Space and the Academy Awards


Apollo 13 DVD: Tom Hanks as Jim Lovell - Oscars from Space - Space and the Academy Awards

Apollo 13: Tom Hanks as Jim Lovell Did Not Get Nominated for the Oscars

Universal Pictures
The Academy Awards, also know as the Oscars, haven't been very good to space. Since there have been a limited number of movies about actual space exploration, most films associated with space would be science fiction. While some of those may have received technical and special effects Oscars, there have been a limited number to receive or even be nominated for one of the main Academy Awards categories.
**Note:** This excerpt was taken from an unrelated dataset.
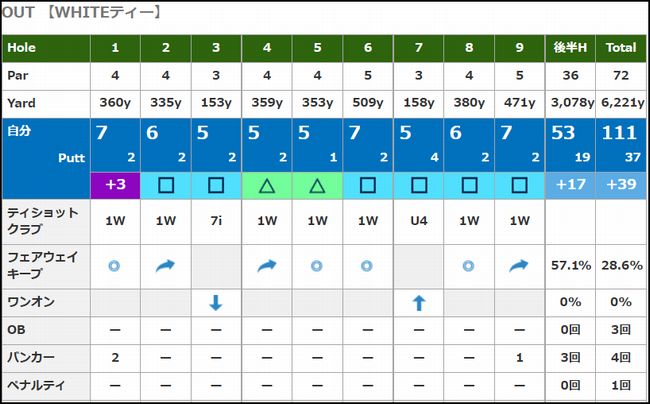Image resolution: width=650 pixels, height=404 pixels.
Task: Select the Hole column header
Action: pos(46,47)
The Academy Awards (Oscars) have been around since 1928, but the first space related movie nominated for a major award didn't come until 1968. That film was 2001: A Space Odyssey. Stanley Kubrick was nominated for Best Director, but lost to Sir Carol Reed for "Oliver!" It would be nearly 10 years before another major nomination.

1977 was a good year for science fiction space related movies at the Oscars. "Star Wars" was nominated for Best Picture, while Obi Wan Kenobi, himself, Alec Guinness was in the running for the Academy Award for Best Supporting Actor. Meanwhile another science fiction film had some nominees. Melinda Dillon was nominated for Best Supporting Actress for her role in "Close Encounters of the Third Kind," while its director, Steven Spielberg was nominated against his friend, Star Wars director, George Lucas. The winners actually were:

  • Best Picture: "ANNIE HALL"
  • Best Supporting Actor: JASON ROBARDS in "Julia"
  • Best Supporting Actress: VANESSA REDGRAVE in "Julia"
  • Best Director: WOODY ALLEN for "Annie Hall"
Five years later, Steven Spielberg was back at the oscars with "E.T. - The Extra-Terrestrial," up both as Best Picture and Best Director. Unfortunately, it was not destined to happen. Best Picture of 1982 was "Gandhi" for which Richard Attenborough also picked up Best Director.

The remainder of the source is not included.